If starting a trade career is starting to sound appealing, but you aren’t quite sure, it’s worth remembering that no career has to be life-long.
“Trades are solid work, but I would remind people that the average number of jobs people have is 12,” Ross said. “So, over the course of our lifetime, we’re probably going to have 12 different jobs that are going to look a lot different. So, I would always encourage someone who’s going to decide to do a trade, consider perhaps taking some classes in the evening or during the day when they’re not working so they can go ahead and get that degree. Perhaps later in life, they may want to change directions and then they’re well prepared to do that.”
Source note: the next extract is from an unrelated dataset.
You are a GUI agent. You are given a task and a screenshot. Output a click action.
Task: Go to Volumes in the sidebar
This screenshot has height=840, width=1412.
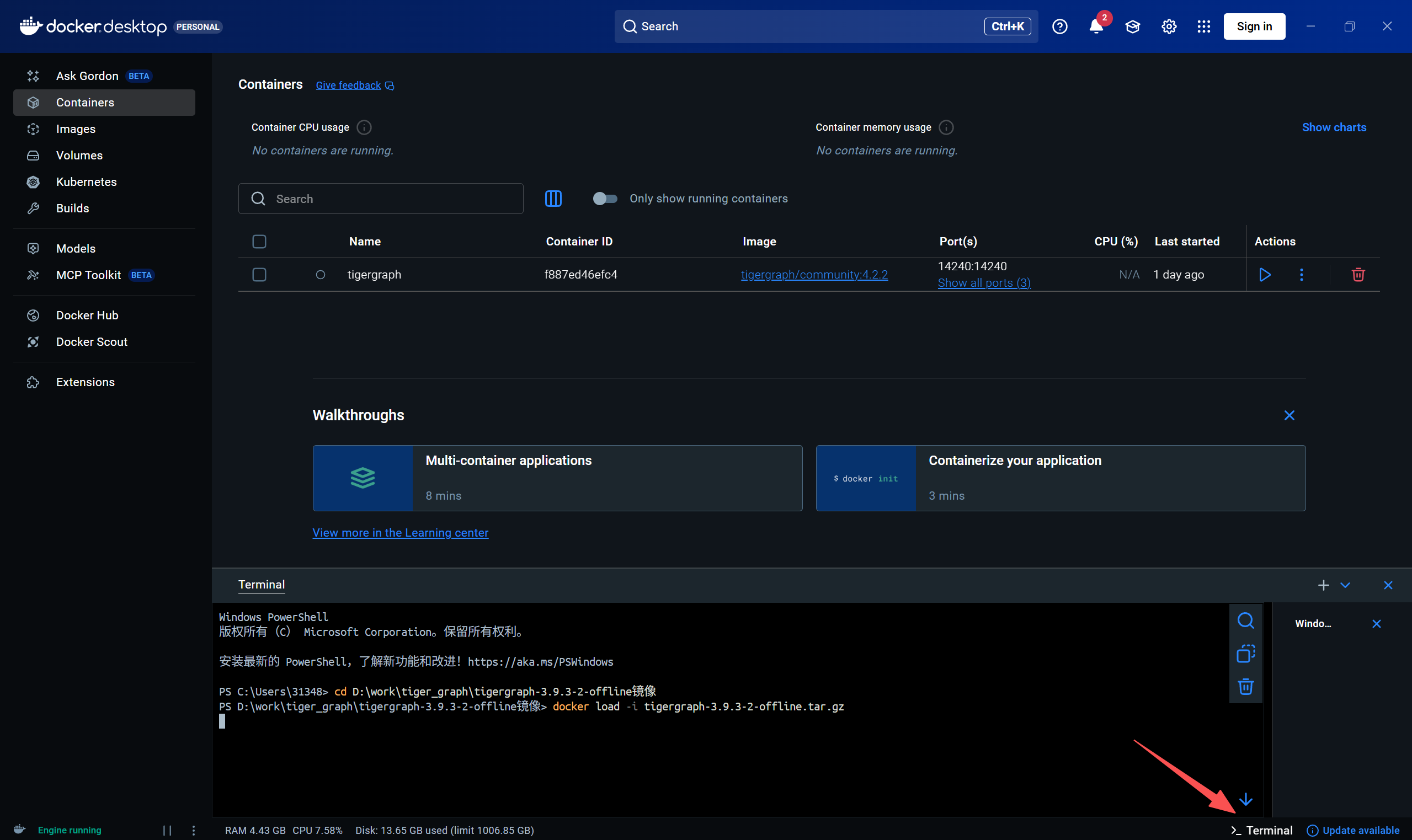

The other side of the coin can also be true: perhaps you’ve started down a different career path and found it wasn’t what you thought it would be. If you feel like the life of a trade worker is calling to you, it’s not too late to make that change.
Though there are far more organizations and programs in Arkansas dedicated to recruiting and training tradesmen than are listed here, the great shortage of workers is proof that more needs to be done.
“I think you’re going to see a push for more public-private partnerships, that is, government, private sector and educational institutions working together. That would help all of us understand our needs, and we can design programs specifically for industry requirements,” Ross said. “I think Arkansas is doing a really good job in supporting workforce development, but I would love to see more financial incentives for businesses that are participating in workforce development programs. Any grants or tax credits to encourage more investment in training and hiring local talent would help keep people in the River Valley.”
“The bottom line is, we’ve got to do this in order to give our kids and our grandkids the level of opportunity they deserve and the level of opportunity that is required to continue to be competitive on a global scale,” Zook said. “We’re in a global contest for economic development. And the countries, communities, states and the people who prepare and make the right kinds of choices are the ones that are going to prevail. And we want to make sure that’s us.”